Vulnerability Management: Conducting regular security scans and ongoing management is the strongest way to develop and deploy a wireless product. Vulnerability management can identify threats throughout a product’s lifecycle. A VM solution assesses your security ecosystem, accurately categorizing and prioritizing the highest threat vulnerabilities while delivering automated, intuitive reports on your remediation progression. Cybercriminals don’t stop developing new exploits, VM stays secure against emerging threats and new vulnerabilities.

Pen Testing: Pen testing services are necessary to see if found vulnerabilities can be used to access sensitive data. Finding weaknesses is only part of a strong security plan, but knowing if those security gaps can be breached and what data is exposed is just as crucial.

This includes Mobile Application Pen Testing (MAPT) services, which are performed within a mobile app. This allows cybersecurity professionals to test mobile apps and efficiently analyze if a potential vulnerability can be exploited and sensitive data can be compromised.

Red Teaming: Red teaming is the practice of using a combination of criminal attack techniques as well as advanced adversary simulation tools to quietly find ways to infiltrate your security measures. Once red teamers break in, they see what data assets they can steal. However, red teamers are on your side, they’ll compile a list of assets they were able to access, how they were able to bypass your security measures, and create a training to better equip your blue team security staff to better protect your organization’s sensitive data.

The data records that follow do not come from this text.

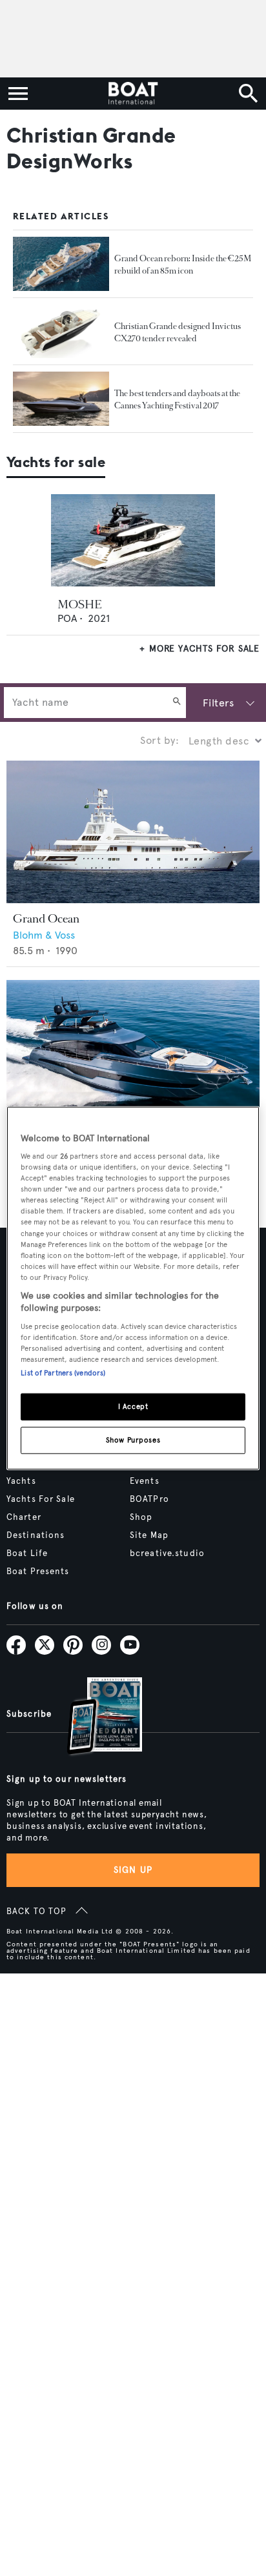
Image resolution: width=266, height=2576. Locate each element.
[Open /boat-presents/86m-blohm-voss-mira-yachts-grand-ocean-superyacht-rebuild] (61, 264)
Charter (23, 1517)
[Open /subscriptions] (93, 1717)
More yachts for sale (204, 648)
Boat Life (27, 1553)
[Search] (177, 702)
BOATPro (149, 1499)
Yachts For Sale (40, 1499)
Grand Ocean (46, 918)
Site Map (149, 1535)
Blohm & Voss (44, 935)
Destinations (35, 1535)
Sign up (133, 1869)
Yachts (21, 1481)
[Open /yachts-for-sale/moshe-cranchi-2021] (133, 540)
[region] (132, 1288)
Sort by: (159, 740)
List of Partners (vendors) (63, 1372)
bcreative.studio (167, 1553)
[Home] (133, 93)
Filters (218, 703)
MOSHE (79, 604)
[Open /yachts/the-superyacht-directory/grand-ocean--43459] (133, 832)
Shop (141, 1517)
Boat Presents (38, 1571)
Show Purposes (133, 1439)
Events (144, 1481)
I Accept (133, 1406)
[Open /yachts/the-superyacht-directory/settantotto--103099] (133, 1051)
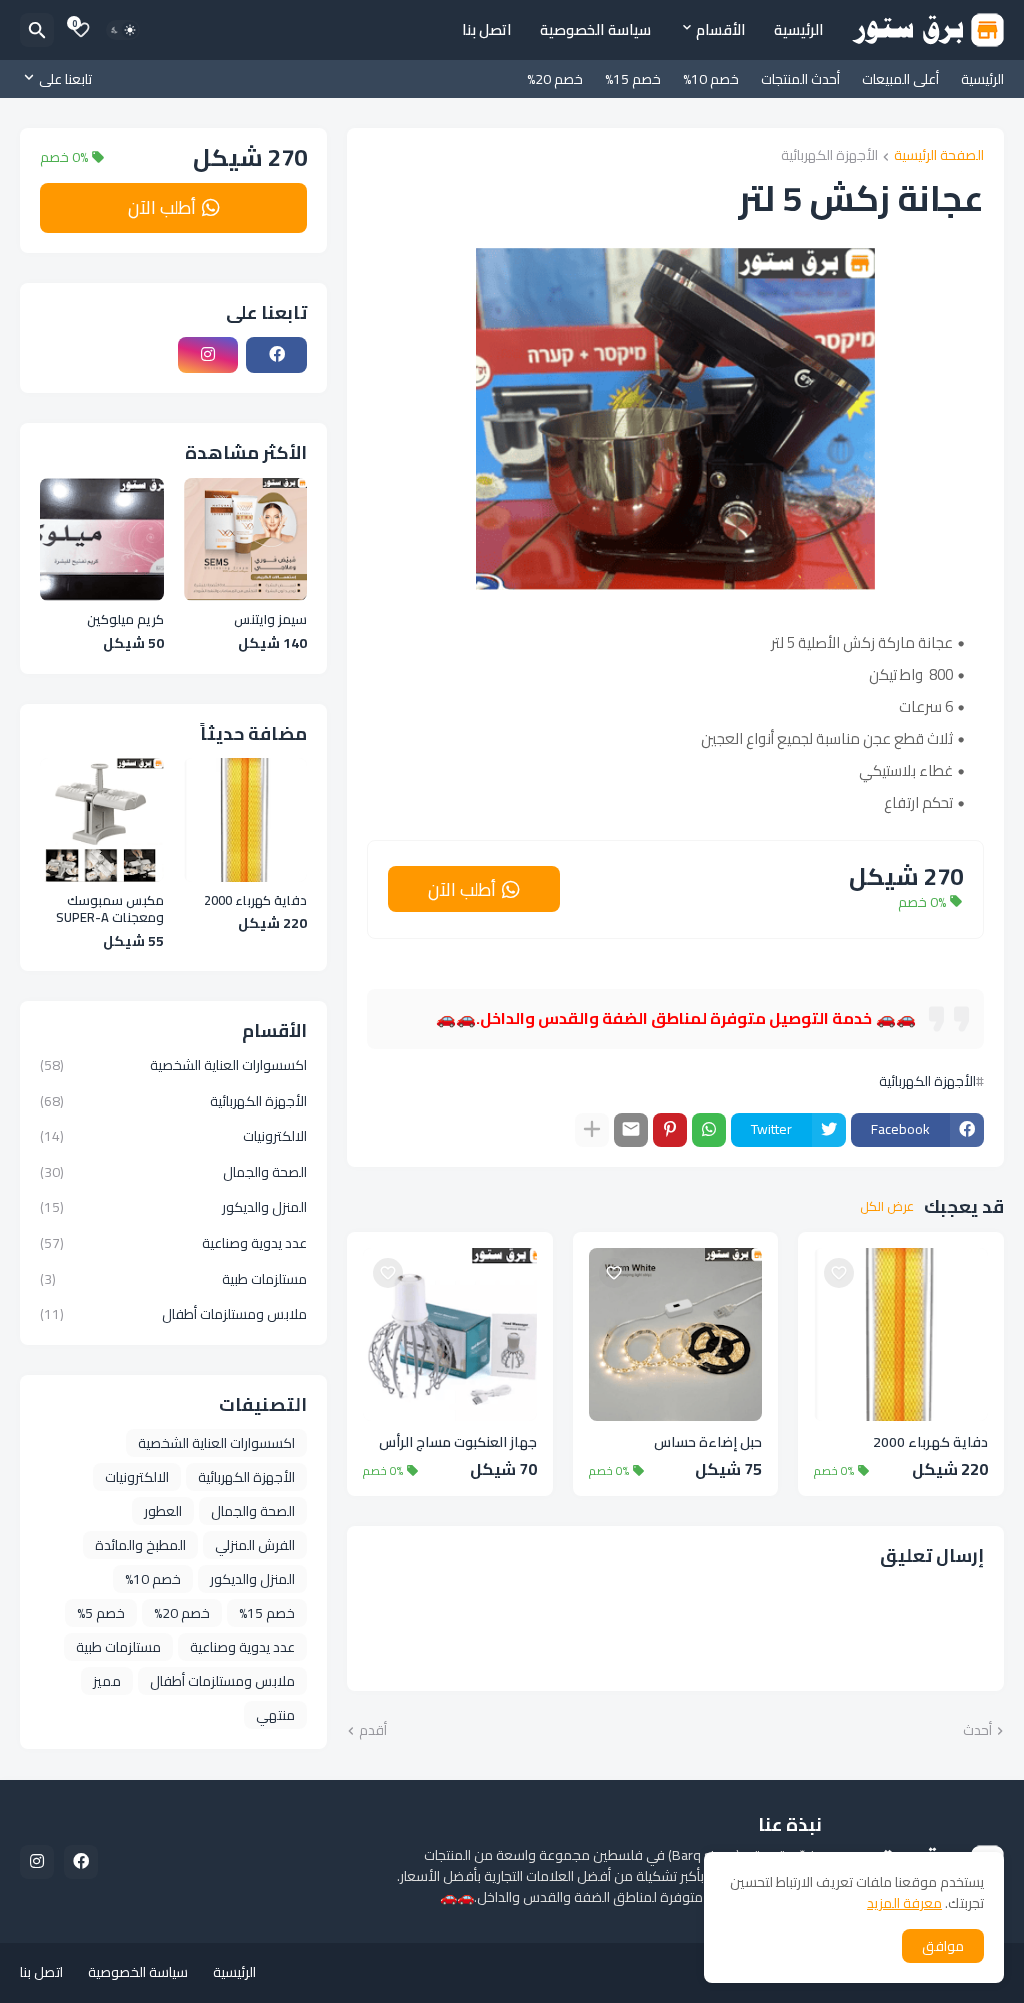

Industrial Internet of Things

The term Industrial Internet of Things (IIoT) typically refers to use of IoT by machine-to-machine communications within industrial sectors and applications.  IIoT uses big data and machine learning to help industrial organizations create more efficient and reliable operations.  IIoT includes industrial applications, robotics, medical devices, software production processes, and anything more than typical, public consumer devices. 

Information technology (IT) and operational technology (OT) utilize the IIoT networking of operational processes and industrial control systems (ICSs), human machine interfaces (HMIs), supervisory control and data acquisition (SCADA) systems, distributed control systems (DCSs), and programmable logic controllers (PLCs).  Combining IT and OT integrates a larger system of automation and logistical optimization.  All of this creates a streamlined industrial infrastructure for necessary industries in agriculture, healthcare, manufacturing, transportation, and public utilities.

The biggest issue for IIoT is cybersecurity.  Industries, including the public sector, are still using legacy security systems, some operating for decades.  The adoption of new security technologies may require more time, effort, and money than the organization can afford. 

Security accountability is another issue for manufacturers.  Setup and connection falls on the user, however, protecting consumers after a product rolls out is the manufacturer’s obligation.  These devices need to be secure, with preventative security measures and remediation steps should a vulnerability be discovered.

This is where having a security plan that covers development, deployment, and post-launch monitoring and maintenance is in the best interest of the manufacturer as well as the consumer.  Use SecOps in DevOps checks for any potential vulnerabilities prior to consumers using these products.  Vulnerability management can monitor and identify vulnerabilities, prioritize them, and measure remediation efforts.  Additional proactive security options, like red teaming or even penetration testing, can highlight potential weaknesses so your security team can fix them before they are exploited.